* _Assignment_:
Each entry, from beginning to end, is to be transcribed verbatim.

>>>

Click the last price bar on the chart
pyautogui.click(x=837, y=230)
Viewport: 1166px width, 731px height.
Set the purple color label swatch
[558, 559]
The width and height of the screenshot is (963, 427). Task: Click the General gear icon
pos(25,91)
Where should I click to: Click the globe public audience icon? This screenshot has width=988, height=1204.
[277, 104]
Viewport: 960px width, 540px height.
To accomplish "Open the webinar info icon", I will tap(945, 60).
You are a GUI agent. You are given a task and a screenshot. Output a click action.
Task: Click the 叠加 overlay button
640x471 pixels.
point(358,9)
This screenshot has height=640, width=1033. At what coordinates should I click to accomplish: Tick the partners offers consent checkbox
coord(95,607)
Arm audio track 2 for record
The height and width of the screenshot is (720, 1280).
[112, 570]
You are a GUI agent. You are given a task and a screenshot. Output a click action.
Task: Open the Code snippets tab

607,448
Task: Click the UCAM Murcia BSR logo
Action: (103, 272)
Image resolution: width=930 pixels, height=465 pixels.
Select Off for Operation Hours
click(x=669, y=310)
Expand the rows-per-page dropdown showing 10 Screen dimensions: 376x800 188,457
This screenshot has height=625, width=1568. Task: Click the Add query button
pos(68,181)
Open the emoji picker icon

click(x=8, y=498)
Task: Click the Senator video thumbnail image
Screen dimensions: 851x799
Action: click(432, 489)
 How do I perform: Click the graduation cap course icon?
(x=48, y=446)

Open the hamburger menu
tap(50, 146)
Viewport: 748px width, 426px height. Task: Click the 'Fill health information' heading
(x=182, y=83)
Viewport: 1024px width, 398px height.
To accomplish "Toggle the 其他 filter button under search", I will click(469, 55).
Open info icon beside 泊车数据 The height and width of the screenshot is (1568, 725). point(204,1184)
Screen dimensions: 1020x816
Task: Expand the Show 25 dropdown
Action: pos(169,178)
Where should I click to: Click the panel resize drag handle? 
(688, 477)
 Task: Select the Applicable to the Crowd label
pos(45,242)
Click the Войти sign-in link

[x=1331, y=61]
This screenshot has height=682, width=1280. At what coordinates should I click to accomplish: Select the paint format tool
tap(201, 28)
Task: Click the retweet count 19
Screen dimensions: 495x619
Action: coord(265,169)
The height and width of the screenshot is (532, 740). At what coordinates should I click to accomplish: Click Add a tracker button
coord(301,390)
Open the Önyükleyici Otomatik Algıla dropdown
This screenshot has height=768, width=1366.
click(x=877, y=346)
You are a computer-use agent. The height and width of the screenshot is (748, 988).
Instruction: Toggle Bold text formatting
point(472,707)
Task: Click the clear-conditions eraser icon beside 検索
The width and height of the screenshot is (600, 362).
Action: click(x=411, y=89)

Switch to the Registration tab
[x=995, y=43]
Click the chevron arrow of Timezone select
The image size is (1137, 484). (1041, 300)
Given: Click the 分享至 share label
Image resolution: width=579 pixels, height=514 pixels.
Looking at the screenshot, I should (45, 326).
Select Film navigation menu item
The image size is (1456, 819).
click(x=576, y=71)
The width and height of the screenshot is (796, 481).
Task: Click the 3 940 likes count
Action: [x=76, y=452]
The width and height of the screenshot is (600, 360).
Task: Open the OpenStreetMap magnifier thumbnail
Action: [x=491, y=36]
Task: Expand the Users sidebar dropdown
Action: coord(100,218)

<<<

* _Answer to this exercise_:
Click the last price bar on the chart
pyautogui.click(x=837, y=230)
Viewport: 1166px width, 731px height.
Set the purple color label swatch
[558, 559]
The width and height of the screenshot is (963, 427). Task: Click the General gear icon
pos(25,91)
Where should I click to: Click the globe public audience icon? This screenshot has width=988, height=1204.
[277, 104]
Viewport: 960px width, 540px height.
To accomplish "Open the webinar info icon", I will tap(945, 60).
You are a GUI agent. You are given a task and a screenshot. Output a click action.
Task: Click the 叠加 overlay button
640x471 pixels.
point(358,9)
This screenshot has height=640, width=1033. At what coordinates should I click to accomplish: Tick the partners offers consent checkbox
coord(95,607)
Arm audio track 2 for record
The height and width of the screenshot is (720, 1280).
[112, 570]
You are a GUI agent. You are given a task and a screenshot. Output a click action.
Task: Open the Code snippets tab

607,448
Task: Click the UCAM Murcia BSR logo
Action: (103, 272)
Image resolution: width=930 pixels, height=465 pixels.
Select Off for Operation Hours
click(x=669, y=310)
Expand the rows-per-page dropdown showing 10 Screen dimensions: 376x800 188,457
This screenshot has height=625, width=1568. Task: Click the Add query button
pos(68,181)
Open the emoji picker icon

click(x=8, y=498)
Task: Click the Senator video thumbnail image
Screen dimensions: 851x799
Action: click(432, 489)
 How do I perform: Click the graduation cap course icon?
(x=48, y=446)

Open the hamburger menu
tap(50, 146)
Viewport: 748px width, 426px height. Task: Click the 'Fill health information' heading
(x=182, y=83)
Viewport: 1024px width, 398px height.
To accomplish "Toggle the 其他 filter button under search", I will click(469, 55).
Open info icon beside 泊车数据 The height and width of the screenshot is (1568, 725). point(204,1184)
Screen dimensions: 1020x816
Task: Expand the Show 25 dropdown
Action: pos(169,178)
Where should I click to: Click the panel resize drag handle? 
(688, 477)
 Task: Select the Applicable to the Crowd label
pos(45,242)
Click the Войти sign-in link

[x=1331, y=61]
This screenshot has height=682, width=1280. At what coordinates should I click to accomplish: Select the paint format tool
tap(201, 28)
Task: Click the retweet count 19
Screen dimensions: 495x619
Action: coord(265,169)
The height and width of the screenshot is (532, 740). At what coordinates should I click to accomplish: Click Add a tracker button
coord(301,390)
Open the Önyükleyici Otomatik Algıla dropdown
This screenshot has height=768, width=1366.
click(x=877, y=346)
You are a computer-use agent. The height and width of the screenshot is (748, 988).
Instruction: Toggle Bold text formatting
point(472,707)
Task: Click the clear-conditions eraser icon beside 検索
The width and height of the screenshot is (600, 362).
Action: click(x=411, y=89)

Switch to the Registration tab
[x=995, y=43]
Click the chevron arrow of Timezone select
The image size is (1137, 484). (1041, 300)
Given: Click the 分享至 share label
Image resolution: width=579 pixels, height=514 pixels.
Looking at the screenshot, I should (45, 326).
Select Film navigation menu item
The image size is (1456, 819).
click(x=576, y=71)
The width and height of the screenshot is (796, 481).
Task: Click the 3 940 likes count
Action: [x=76, y=452]
The width and height of the screenshot is (600, 360).
Task: Open the OpenStreetMap magnifier thumbnail
Action: [x=491, y=36]
Task: Expand the Users sidebar dropdown
Action: coord(100,218)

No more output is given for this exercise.